Sir Patrick réfléchit un instant.
« Blanche est une jeune fille de dix-huit ans, se disait-il, et moi, je suis un vieillard de soixante-dix ans. Il est assez curieux que nous puissions être du même avis sur quelque chose ; et, ce qui est plus curieux encore, c’est que nous puissions nous trouver d’accord tous deux pour ne pas aimer Mr Delamayn. »
Il sortit de sa méditation pour regarder Blanche. Elle était assise devant la table la tête appuyée sur sa main. Rêveuse, l’esprit perdu dans le vague, elle pensait à Arnold. L’avenir s’ouvrait devant elle, et pourtant ses pensées ne semblaient pas la rendre heureuse.
– Eh bien ! Blanche ! Blanche ! s’écria sir Patrick, on croirait qu’il est parti pour un voyage autour du monde. Folle enfant ! il sera de retour après-demain.
– J’aurais désiré qu’il ne partît pas avec cet homme ! dit Blanche, j’aurais désiré qu’il n’eût pas cet homme pour ami.
– Dame ! dame ! cet homme-là est assez brutal, j’en conviens. Mais rassurez-vous, il doit le quitter à la deuxième station. Retournons à la salle de bal. Dansez, ma chère, dansez pour chasser les idées sombres.
– Non, répliqua Blanche, je ne suis pas en humeur de danser, je veux causer avec Anne.
– C’est ce que vous ne ferez pas, dit la voix d’une troisième personne, prenant soudainement part à la conversation.
L’oncle et la nièce relevèrent tous deux la tête et virent lady Lundie au haut des marches de la serre.
– Je vous défends de prononcer encore le nom de cette femme devant moi, poursuivit Sa Seigneurie.

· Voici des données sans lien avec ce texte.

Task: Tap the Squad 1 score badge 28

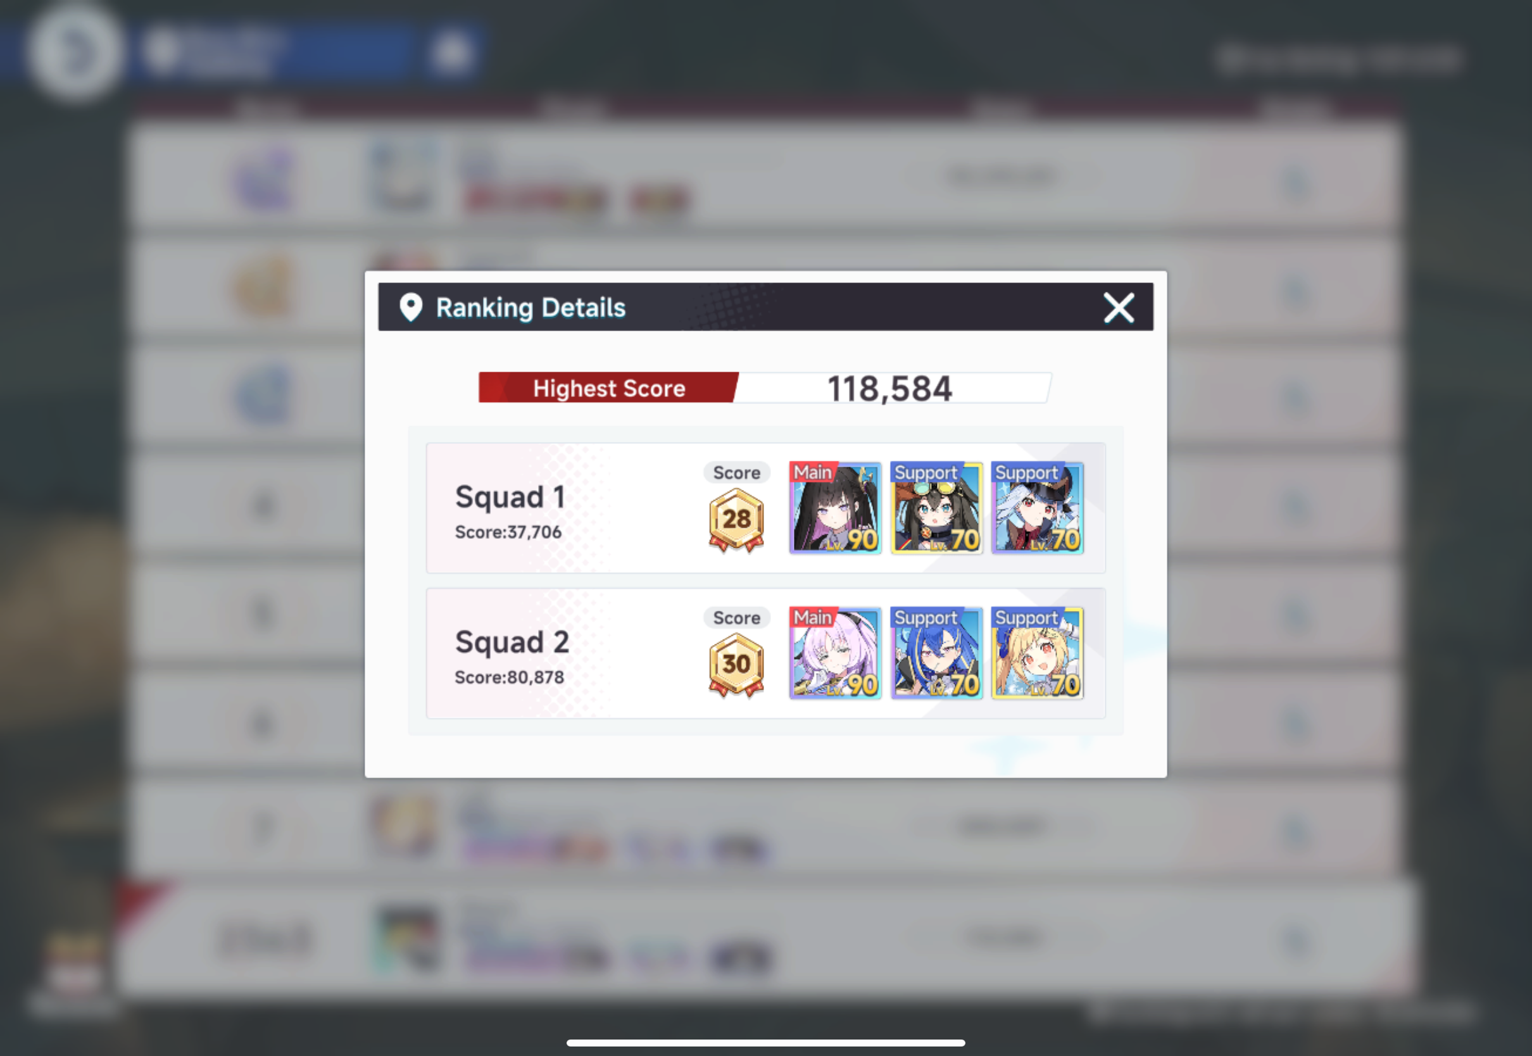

Sir Patrick, je vous avais averti, si vous voulez bien vous le rappeler, que la question de l’institutrice n’était pas matière à plaisanterie. Mes plus mauvais soupçons sont réalisés, miss Sylvestre a quitté la maison !
8
LE SCANDALE
Il était encore de bonne heure dans l’après-midi, quand les hôtes de lady Lundie commencèrent à chuchoter dans les coins. La conviction générale était que quelque chose allait mal.

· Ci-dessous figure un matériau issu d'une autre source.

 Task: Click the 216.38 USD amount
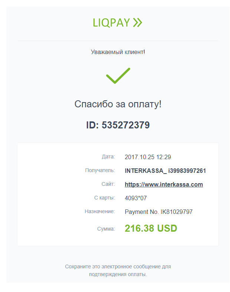(x=151, y=228)
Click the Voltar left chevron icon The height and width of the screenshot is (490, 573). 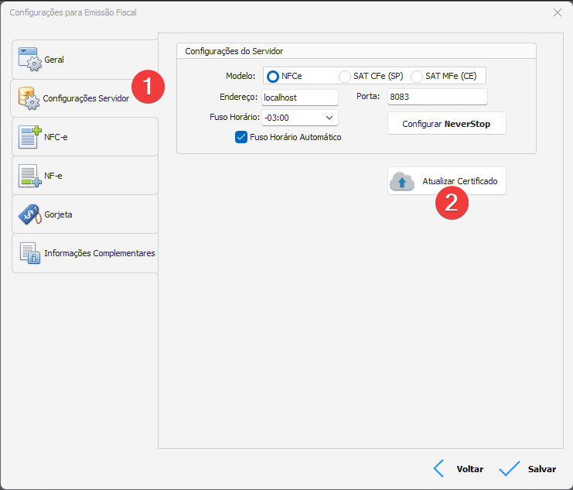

Blanche avait mystérieusement disparu, laissant en souffrance ses engagements envers ses danseurs. Lady Lundie avait non moins mystérieusement abandonné ses hôtes.
Blanche n’était pas revenue. Lady Lundie au contraire avait reparu avec un sourire contraint sur les lèvres. Elle avoua qu’elle ne se portait pas bien. La même excuse avait été donnée pour Blanche, la même excuse pour expliquer la retraite de miss Sylvestre de la partie de croquet. Un homme d’esprit parmi les hôtes déclara que cela lui suggérait l’envie de conjuguer le verbe : Je ne suis pas bien ; tu n’es pas bien ; elle n’est pas bien, etc.

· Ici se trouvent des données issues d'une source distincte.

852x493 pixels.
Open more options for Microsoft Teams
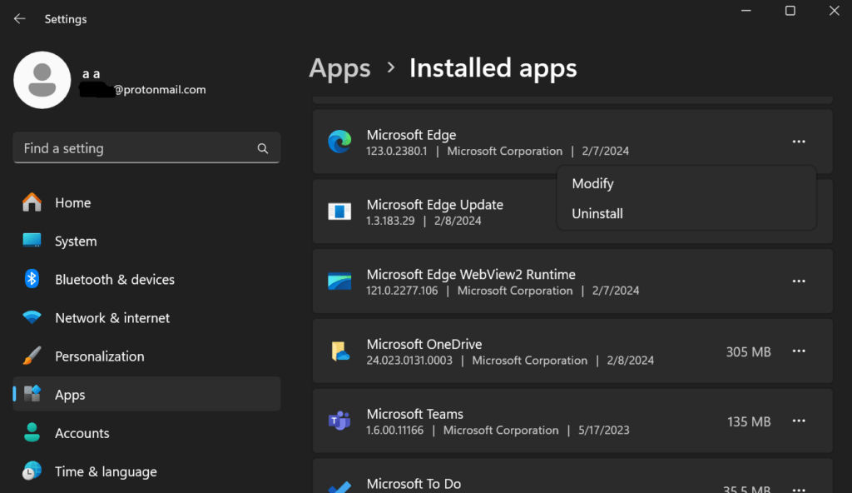799,421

Sir Patrick également ; le sociable sir Patrick, se tenait à l’écart et se promenait de long en large dans la partie la plus solitaire du jardin. Et les domestiques (cette influence semblait avoir aussi gagné les domestiques) se permettaient de tenir des conciliabules, tout comme leurs maîtres.
Les femmes de chambre apparaissaient brusquement dans des lieux où elles n’avaient que faire.